Mas no jornal Correio da Manhã de 13 de Dezembro de
1930, encontramos a seguinte notícia:
«UM COMPLOT EM PORTUGAL
Lisboa
, 12(Associated Press) – A polícia prendeu Victor da Conceição, funcionário do
Departamento de Comércio, que havia escondido três caixas de bombas.
Eduardo
Augusto Costa, entregador de registrados de uma secção do Ministério do
Comércio, António Joaquim Pires e António Lima Ribeiro, funcionários daquele
Ministério, foram declarados responsáveis pela existência de material bélico,
do mesmo modo apreendido em poder deles.
A
polícia também apanhou grande quantidade de munições, cujo dono é desconhecido,
mas que se presume pertencer ao ex-capitão Nuno Cruz. »
Em 1931
ressurgiu a revolta, inicialmente na Madeira, em Abril, e que depois se estendeu
aos Açores, onde o Basílio Lopes Pereira participou activamente. Ficou
conhecida por Revolta das Ilhas e acabou esmagada como as anteriores.
A 26 de Agosto
de 1931 é desencadeado um novo movimento
revolucionário que tem como figura central o coronel Hélder Ribeiro, com o
apoio da Liga de Paris e a implicação de muitos oficiais superiores e quadros
políticos civis, que não chegaram ao conhecimento
público.
Segundo
afirma Francisco Lopes Melo no artigo 1931:
O ano de todas as revoltas, foi deixada
de fora “uma importante rede
conspirativa do centro do país, centrada sobre as unidades militares da III
Região (Tomar, Abrantes, Torres Novas, Santarém, Castelo Branco), liderada
pelos tenentes Alexandrino dos Santos e Oliveira Pio”, e
“
no norte do país a rede revolucionária parece ter sido apanhada de surpresa com
o movimento de 26 de Agosto, tendo reunido já no dia da revolta o Comité
Revolucionário do Norte, com a participação de Basílio Lopes Pereira, há pouco
chegado da Madeira, o capitão Nuno Cruz, o professor António Ferreira da Costa
entre outros.”
Mais uma vez
mal sucedidas, estas rebeliões pouco interesse ou simpatia despertaram na
população urbana, cansada de conflitos,
mortes e perseguições, e a braços com a crise económica.
No início
do ano de 1933, A Polícia de Defesa Política e Social conseguiu decapitar toda a resistência, a
atuar a centro e norte do país, prendendo
o capitão Nuno Cruz e outros
reviralhistas e apreendendo armamento abundante, procedente de Espanha. Pouco depois
desarticulava a rede civil e militar, composta de antigos sindicalistas e
funcionários públicos. Também em Lisboa , é apreendido armamento, composto por
milhares de granadas, morteiros, armas e cartuchos.
O capitão
Nuno Cruz, o Tenente Pio, o comerciante Barreto Monteiro foram julgados em Maio
de 1933 pelo Tribunal Militar Especial e condenados a desterro a fixar pelo
Governo, ficando entretanto presos na Cadeia da Relação do Porto, com o aviso
da polícia política de serem “elementos perigosos”.
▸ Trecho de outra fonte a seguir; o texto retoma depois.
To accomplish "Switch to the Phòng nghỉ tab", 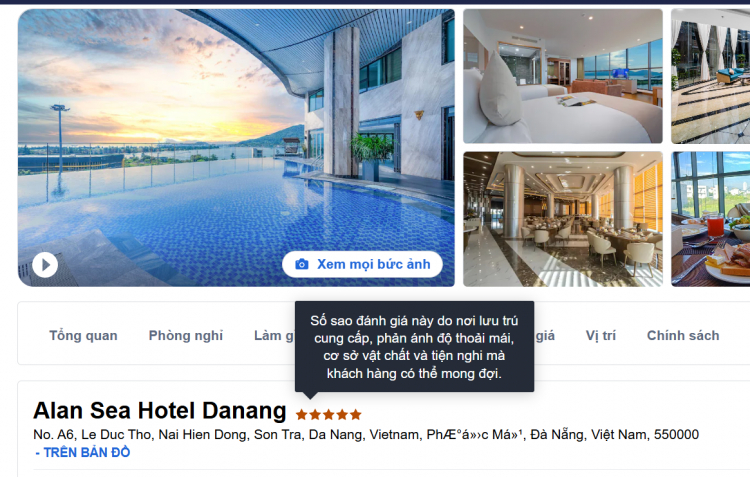I will pyautogui.click(x=186, y=335).
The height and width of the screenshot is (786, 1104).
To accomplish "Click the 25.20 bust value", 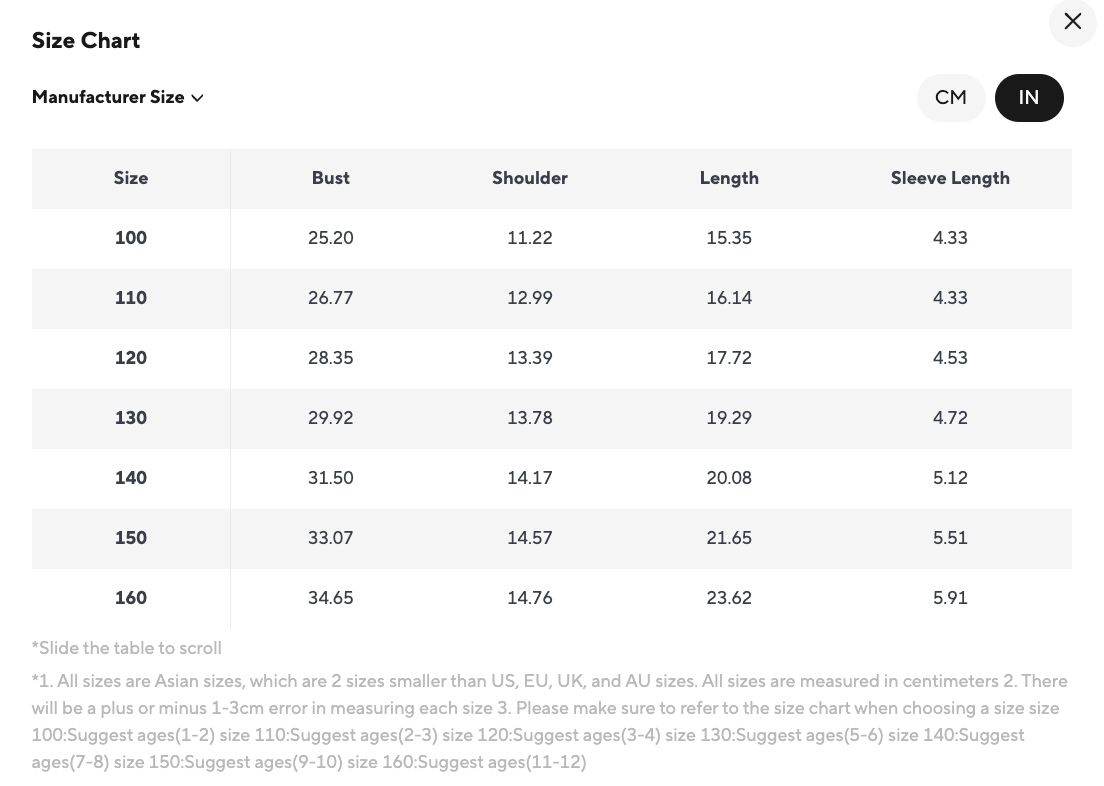I will pos(331,238).
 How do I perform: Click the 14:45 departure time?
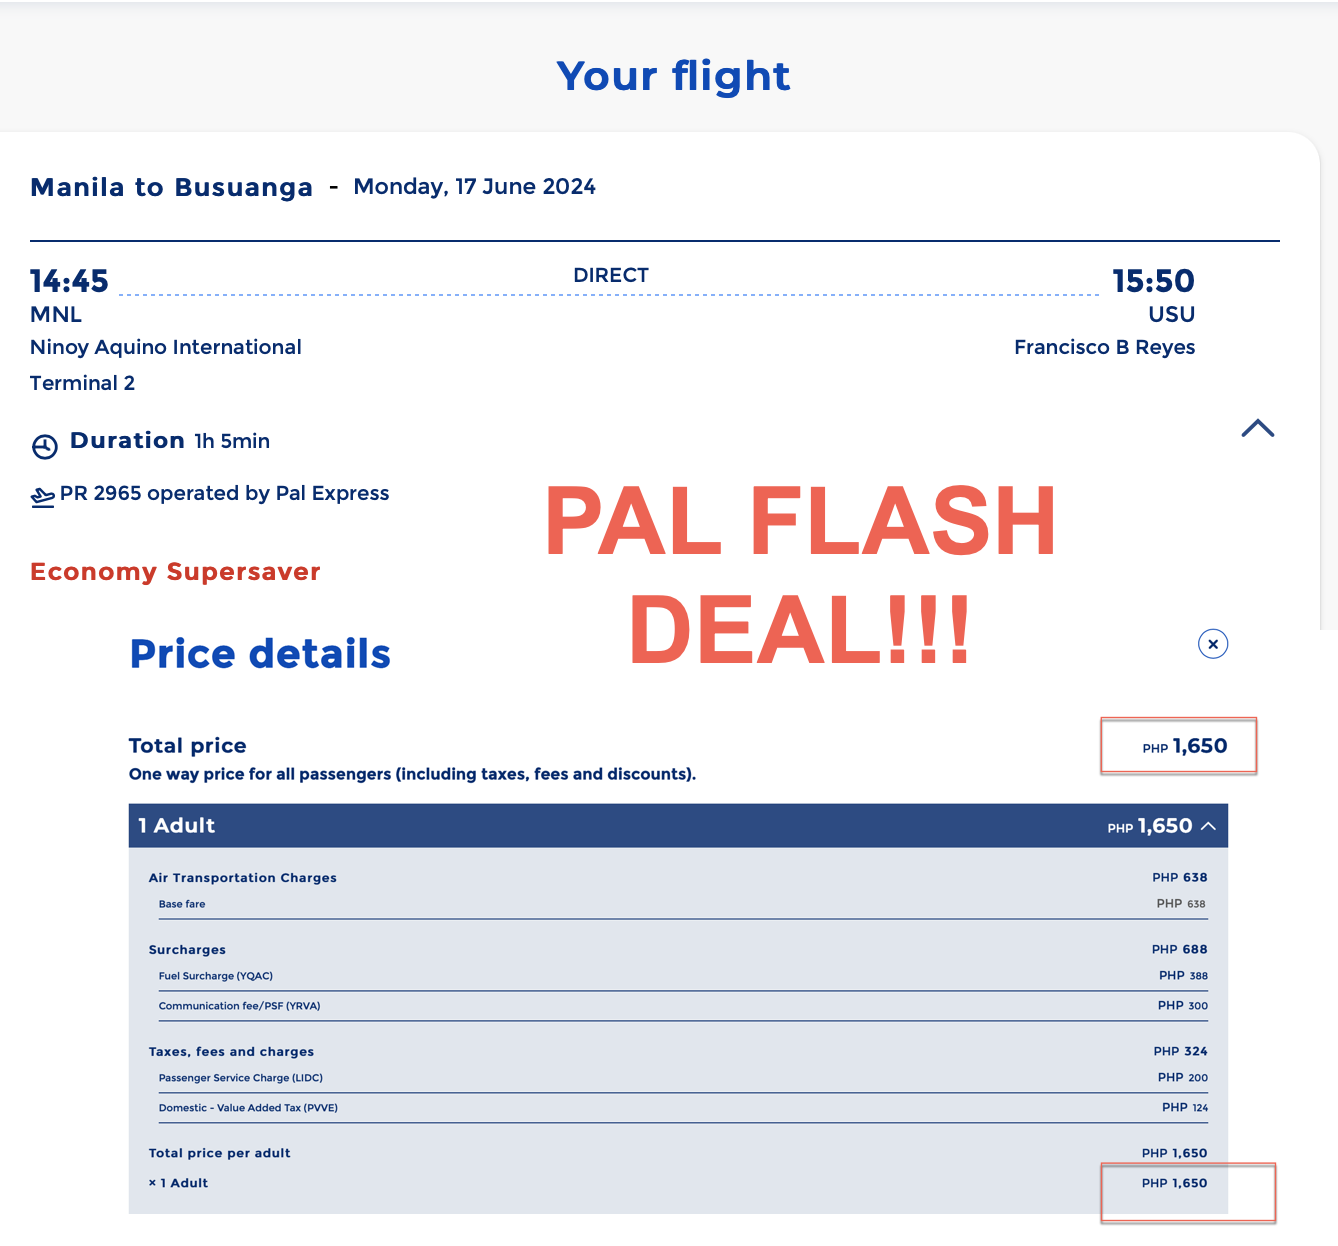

Basílio Lopes Pereira terá
concebido um plano de fuga, que resultou em pleno. O famoso “Silva da Madeira”,
operacional ligado à organização de Basílio (AAA), acompanhado de outros
elementos apresentou-se na Cadeia da Relação munido de documentos falsificados,
entre os quais um “mandado de condução” para levarem os citados presos para prestar
declarações. E foram de tal modo convincentes que não levantaram qualquer
suspeita durante várias horas.
O capitão Nuno Cruz foi para o
exílio em Madrid, onde faleceu no dia 29 de Dezembro de 1934.
***
A sua lucidez leva-o a
produzir declarações um tanto imprevisíveis, como nos relata Luís Manuel do
Carmo Farinha no livro O Reviralho: revoltas republicanas contra a
ditadura e o Estado Novo (1926-1940) :
« Já numa altura bastante tardia e numa atitude que nem
sequer parece ter sido muito comum entre os Reviralhistas, o capitão Nuno Cruz,
reconhecendo que apesar do maior empenhamento " nunca fora possível juntar forças militares bastantes para
vencer ", inquietava-se ainda com "
a dolorosa verdade em que muitos se recusam a crer, sendo sempre mais fácil
procurar as causas do insucesso nas fraquezas do nosso campo, que gostosamente
se espiolham, do que na força do inimigo, que sempre ao nosso orgulho custam a
reconhecer “( ANTT, Proc.127/33,f.50 ).»
***
Para finalizar, informamos que a segunda esposa de Basílio Lopes Pereira,
Delfina Cerqueira Machado Cruz, era irmã do capitão Nuno Cruz.